╭─ INPUT MATERIAL

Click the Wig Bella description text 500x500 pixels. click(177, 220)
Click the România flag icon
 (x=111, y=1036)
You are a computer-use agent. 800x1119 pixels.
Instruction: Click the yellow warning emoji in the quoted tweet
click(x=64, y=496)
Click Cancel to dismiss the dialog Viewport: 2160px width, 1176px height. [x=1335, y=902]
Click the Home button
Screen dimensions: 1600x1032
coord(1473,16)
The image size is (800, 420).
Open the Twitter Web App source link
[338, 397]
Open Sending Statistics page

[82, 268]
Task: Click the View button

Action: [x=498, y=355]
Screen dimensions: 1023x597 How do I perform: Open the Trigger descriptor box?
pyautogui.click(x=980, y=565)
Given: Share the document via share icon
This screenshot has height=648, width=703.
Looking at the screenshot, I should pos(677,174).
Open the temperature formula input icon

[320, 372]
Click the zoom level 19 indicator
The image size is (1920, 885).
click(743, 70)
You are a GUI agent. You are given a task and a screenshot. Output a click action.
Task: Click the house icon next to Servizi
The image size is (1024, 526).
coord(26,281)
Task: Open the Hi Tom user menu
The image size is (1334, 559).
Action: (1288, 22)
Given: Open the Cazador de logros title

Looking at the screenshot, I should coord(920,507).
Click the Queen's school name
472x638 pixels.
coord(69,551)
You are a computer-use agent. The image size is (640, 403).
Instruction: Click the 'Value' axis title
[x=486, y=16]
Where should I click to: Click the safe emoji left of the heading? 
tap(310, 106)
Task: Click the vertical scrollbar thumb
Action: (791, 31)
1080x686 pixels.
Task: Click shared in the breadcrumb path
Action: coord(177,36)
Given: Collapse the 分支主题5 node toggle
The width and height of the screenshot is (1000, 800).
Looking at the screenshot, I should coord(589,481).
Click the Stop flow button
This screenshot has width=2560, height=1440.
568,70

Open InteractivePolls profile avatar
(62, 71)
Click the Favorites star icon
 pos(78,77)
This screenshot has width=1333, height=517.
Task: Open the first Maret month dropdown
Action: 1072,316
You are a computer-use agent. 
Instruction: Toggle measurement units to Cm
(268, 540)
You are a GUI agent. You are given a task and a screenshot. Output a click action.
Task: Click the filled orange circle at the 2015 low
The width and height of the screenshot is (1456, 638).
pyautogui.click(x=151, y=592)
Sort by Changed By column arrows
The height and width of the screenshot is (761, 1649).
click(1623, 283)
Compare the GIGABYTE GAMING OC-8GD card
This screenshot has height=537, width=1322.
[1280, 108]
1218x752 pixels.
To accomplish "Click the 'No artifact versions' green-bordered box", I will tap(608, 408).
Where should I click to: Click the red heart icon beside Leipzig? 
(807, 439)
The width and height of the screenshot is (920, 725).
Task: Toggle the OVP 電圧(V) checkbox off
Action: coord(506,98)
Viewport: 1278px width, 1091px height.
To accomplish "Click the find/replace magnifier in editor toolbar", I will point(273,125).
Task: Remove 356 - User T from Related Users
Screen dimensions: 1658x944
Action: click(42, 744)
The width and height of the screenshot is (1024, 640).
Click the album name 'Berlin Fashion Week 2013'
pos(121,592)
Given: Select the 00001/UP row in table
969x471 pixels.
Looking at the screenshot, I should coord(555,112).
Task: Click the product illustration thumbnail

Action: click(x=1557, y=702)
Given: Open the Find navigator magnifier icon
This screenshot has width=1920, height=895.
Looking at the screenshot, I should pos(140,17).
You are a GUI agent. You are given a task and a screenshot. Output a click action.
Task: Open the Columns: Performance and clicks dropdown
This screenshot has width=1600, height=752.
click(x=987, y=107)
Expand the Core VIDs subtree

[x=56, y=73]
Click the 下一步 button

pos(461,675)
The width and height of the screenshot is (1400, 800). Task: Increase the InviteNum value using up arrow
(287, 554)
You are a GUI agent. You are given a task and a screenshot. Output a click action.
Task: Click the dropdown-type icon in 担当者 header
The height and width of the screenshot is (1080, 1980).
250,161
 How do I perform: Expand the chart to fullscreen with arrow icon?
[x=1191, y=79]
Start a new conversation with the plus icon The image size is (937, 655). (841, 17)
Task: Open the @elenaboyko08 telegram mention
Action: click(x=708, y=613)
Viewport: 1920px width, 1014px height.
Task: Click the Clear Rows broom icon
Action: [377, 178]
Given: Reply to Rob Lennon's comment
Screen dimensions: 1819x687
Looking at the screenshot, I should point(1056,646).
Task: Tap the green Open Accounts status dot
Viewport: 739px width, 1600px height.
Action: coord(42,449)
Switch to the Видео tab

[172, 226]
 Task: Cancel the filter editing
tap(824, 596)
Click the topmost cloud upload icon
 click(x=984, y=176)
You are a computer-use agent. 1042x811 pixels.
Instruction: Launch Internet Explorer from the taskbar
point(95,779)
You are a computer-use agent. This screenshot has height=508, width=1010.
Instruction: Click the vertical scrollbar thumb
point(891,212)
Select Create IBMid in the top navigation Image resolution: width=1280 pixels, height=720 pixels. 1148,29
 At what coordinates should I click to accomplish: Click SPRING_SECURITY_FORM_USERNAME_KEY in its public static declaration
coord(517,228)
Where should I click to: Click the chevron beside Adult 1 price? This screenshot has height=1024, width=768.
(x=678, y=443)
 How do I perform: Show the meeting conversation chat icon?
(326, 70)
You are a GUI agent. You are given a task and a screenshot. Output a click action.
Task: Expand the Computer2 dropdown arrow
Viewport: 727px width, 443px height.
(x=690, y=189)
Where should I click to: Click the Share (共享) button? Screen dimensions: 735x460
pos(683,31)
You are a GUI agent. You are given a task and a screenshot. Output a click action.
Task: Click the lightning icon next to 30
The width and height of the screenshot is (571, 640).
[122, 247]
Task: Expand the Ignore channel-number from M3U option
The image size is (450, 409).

╰─

Each line above should be reproduced exactly, with nothing omitted.

Click the Wig Bella description text 500x500 pixels. click(177, 220)
Click the România flag icon
 (x=111, y=1036)
You are a computer-use agent. 800x1119 pixels.
Instruction: Click the yellow warning emoji in the quoted tweet
click(x=64, y=496)
Click Cancel to dismiss the dialog Viewport: 2160px width, 1176px height. [x=1335, y=902]
Click the Home button
Screen dimensions: 1600x1032
coord(1473,16)
The image size is (800, 420).
Open the Twitter Web App source link
[338, 397]
Open Sending Statistics page

[82, 268]
Task: Click the View button

Action: [x=498, y=355]
Screen dimensions: 1023x597 How do I perform: Open the Trigger descriptor box?
pyautogui.click(x=980, y=565)
Given: Share the document via share icon
This screenshot has height=648, width=703.
Looking at the screenshot, I should pos(677,174).
Open the temperature formula input icon

[320, 372]
Click the zoom level 19 indicator
The image size is (1920, 885).
click(743, 70)
You are a GUI agent. You are given a task and a screenshot. Output a click action.
Task: Click the house icon next to Servizi
The image size is (1024, 526).
coord(26,281)
Task: Open the Hi Tom user menu
The image size is (1334, 559).
Action: (1288, 22)
Given: Open the Cazador de logros title

Looking at the screenshot, I should coord(920,507).
Click the Queen's school name
472x638 pixels.
coord(69,551)
You are a computer-use agent. The image size is (640, 403).
Instruction: Click the 'Value' axis title
[x=486, y=16]
Where should I click to: Click the safe emoji left of the heading? 
tap(310, 106)
Task: Click the vertical scrollbar thumb
Action: (791, 31)
1080x686 pixels.
Task: Click shared in the breadcrumb path
Action: coord(177,36)
Given: Collapse the 分支主题5 node toggle
The width and height of the screenshot is (1000, 800).
Looking at the screenshot, I should coord(589,481).
Click the Stop flow button
This screenshot has width=2560, height=1440.
568,70

Open InteractivePolls profile avatar
(62, 71)
Click the Favorites star icon
 pos(78,77)
This screenshot has width=1333, height=517.
Task: Open the first Maret month dropdown
Action: 1072,316
You are a computer-use agent. 
Instruction: Toggle measurement units to Cm
(268, 540)
You are a GUI agent. You are given a task and a screenshot. Output a click action.
Task: Click the filled orange circle at the 2015 low
The width and height of the screenshot is (1456, 638).
pyautogui.click(x=151, y=592)
Sort by Changed By column arrows
The height and width of the screenshot is (761, 1649).
click(1623, 283)
Compare the GIGABYTE GAMING OC-8GD card
This screenshot has height=537, width=1322.
[1280, 108]
1218x752 pixels.
To accomplish "Click the 'No artifact versions' green-bordered box", I will tap(608, 408).
Where should I click to: Click the red heart icon beside Leipzig? 
(807, 439)
The width and height of the screenshot is (920, 725).
Task: Toggle the OVP 電圧(V) checkbox off
Action: coord(506,98)
Viewport: 1278px width, 1091px height.
To accomplish "Click the find/replace magnifier in editor toolbar", I will point(273,125).
Task: Remove 356 - User T from Related Users
Screen dimensions: 1658x944
Action: click(42, 744)
The width and height of the screenshot is (1024, 640).
Click the album name 'Berlin Fashion Week 2013'
pos(121,592)
Given: Select the 00001/UP row in table
969x471 pixels.
Looking at the screenshot, I should coord(555,112).
Task: Click the product illustration thumbnail

Action: click(x=1557, y=702)
Given: Open the Find navigator magnifier icon
This screenshot has width=1920, height=895.
Looking at the screenshot, I should pos(140,17).
You are a GUI agent. You are given a task and a screenshot. Output a click action.
Task: Open the Columns: Performance and clicks dropdown
This screenshot has width=1600, height=752.
click(x=987, y=107)
Expand the Core VIDs subtree

[x=56, y=73]
Click the 下一步 button

pos(461,675)
The width and height of the screenshot is (1400, 800). Task: Increase the InviteNum value using up arrow
(287, 554)
You are a GUI agent. You are given a task and a screenshot. Output a click action.
Task: Click the dropdown-type icon in 担当者 header
The height and width of the screenshot is (1080, 1980).
250,161
 How do I perform: Expand the chart to fullscreen with arrow icon?
[x=1191, y=79]
Start a new conversation with the plus icon The image size is (937, 655). (841, 17)
Task: Open the @elenaboyko08 telegram mention
Action: click(x=708, y=613)
Viewport: 1920px width, 1014px height.
Task: Click the Clear Rows broom icon
Action: [377, 178]
Given: Reply to Rob Lennon's comment
Screen dimensions: 1819x687
Looking at the screenshot, I should point(1056,646).
Task: Tap the green Open Accounts status dot
Viewport: 739px width, 1600px height.
Action: coord(42,449)
Switch to the Видео tab

[172, 226]
 Task: Cancel the filter editing
tap(824, 596)
Click the topmost cloud upload icon
 click(x=984, y=176)
You are a computer-use agent. 1042x811 pixels.
Instruction: Launch Internet Explorer from the taskbar
point(95,779)
You are a computer-use agent. This screenshot has height=508, width=1010.
Instruction: Click the vertical scrollbar thumb
point(891,212)
Select Create IBMid in the top navigation Image resolution: width=1280 pixels, height=720 pixels. 1148,29
 At what coordinates should I click to accomplish: Click SPRING_SECURITY_FORM_USERNAME_KEY in its public static declaration
coord(517,228)
Where should I click to: Click the chevron beside Adult 1 price? This screenshot has height=1024, width=768.
(x=678, y=443)
 How do I perform: Show the meeting conversation chat icon?
(326, 70)
You are a GUI agent. You are given a task and a screenshot. Output a click action.
Task: Expand the Computer2 dropdown arrow
Viewport: 727px width, 443px height.
(x=690, y=189)
Where should I click to: Click the Share (共享) button? Screen dimensions: 735x460
pos(683,31)
You are a GUI agent. You are given a task and a screenshot. Output a click action.
Task: Click the lightning icon next to 30
The width and height of the screenshot is (571, 640).
[122, 247]
Task: Expand the Ignore channel-number from M3U option
The image size is (450, 409).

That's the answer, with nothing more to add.